By the time Hirschfeld moved to Berlin, around the turn of the century, it was home to a growing gay subculture. Though still relatively quiet and discreet, Berlin’s gay underground proved a fertile environment for both the man and the researcher. Hirschfeld’s biographer Charlotte Wolff describes the city’s impact on the young physician.

“During the early years of the twentieth century, Hirschfeld certainly had a field day visiting pubs, hotels and the private houses of homosexuals to see, to learn and to live in an atmosphere which was close to his heart. His homosexuality was still a secret to many but, surely, clear to himself,” she says. But Hirschfeld wasn’t looking just for sex, love, and acceptance in Berlin’s gay bars and clubs. He was looking for research subjects—and attempting to persuade influential people that members of the “third sex” (homosexuals and gender-variant people) posed no threat to the community.

Hirschfeld escorted friends, fellow academics, and foreign writers to the bars. He even brought Dr. H. Kopp, the Kriminalkommissar (chief inspector) for sex offenses of the Berlin police department. Like many others who came into contact with Hirschfeld, Kopp was converted to his view and became a supporter of the Scientific Humanitarian Committee. In fact, the professor and the detective became friends, and many years later Dr. Harry Benjamin, author of The Transsexual Phenomenon, the first book-length scientific treatment of transsexual-ity and sex reassignment, recalled that it was Kopp who introduced him to Hirschfeld. “A couple of times I was invited to accompany Hirschfeld and Kopp, who were good friends, on tours through a few gay bars in Berlin. The most famous was the Eldorado, where mainly transvestites gathered and female impersonators performed. Hirschfeld was well known there and referred to as ‘Tante Magnesia.’”

Berlin’s reputation as the decadent drag nightclub of the Continent attracted many foreign visitors.

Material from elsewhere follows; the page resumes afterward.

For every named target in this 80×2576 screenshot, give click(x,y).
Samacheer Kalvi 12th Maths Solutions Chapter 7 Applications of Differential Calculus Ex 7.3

Some of the most vivid descriptions of Weimar Berlin and its inhabitants were penned by the writer Christopher Isherwood, who with his friends Wystan and Stephen (the poets W. H. Auden and Stephen Spender) traveled to Berlin in search of the sexual freedom they could not find as gay men at home in England. Isherwood’s The Berlin Stories formed the basis for the Broadway show (and later film) Cabaret. Years later, in his frank memoir, Christopher and His Kind, published in 1976, Isherwood reveals the sly artifice behind the city’s seedy reputation, the knowing wink that accompanied the perverse erotic invitation. He contrasts the ambience of his favorite gay bar, The Cosy Corner, “plain, homely and unpretentious,” with the tourist traps of West End Berlin, “dens of pseudo-vice catering to heterosexual tourists. Here screaming boys in drag and mono-cled, Eton-cropped girls in dinner jackets play-acted the hijinks of Sodom and Gomorrah, horrifying the onlookers and reassuring them that Berlin was still the most decadent city in Europe.” Wryly, Isher-wood questions whether or not Berlin’s “famous decadence” wasn’t simply a public relations ploy, “a commercial line which the Berliners had instinctively developed in their competition with Paris. Paris had long since cornered the straight girl—market, so what was Berlin left to offer its visitors but a masquerade of perversions?” Like many hard-luck ladies, Berlin may have found that offering forbidden sex to strangers put food on the table. Still, the city’s winking tolerance of homosexuality and gender diversity was real, not feigned.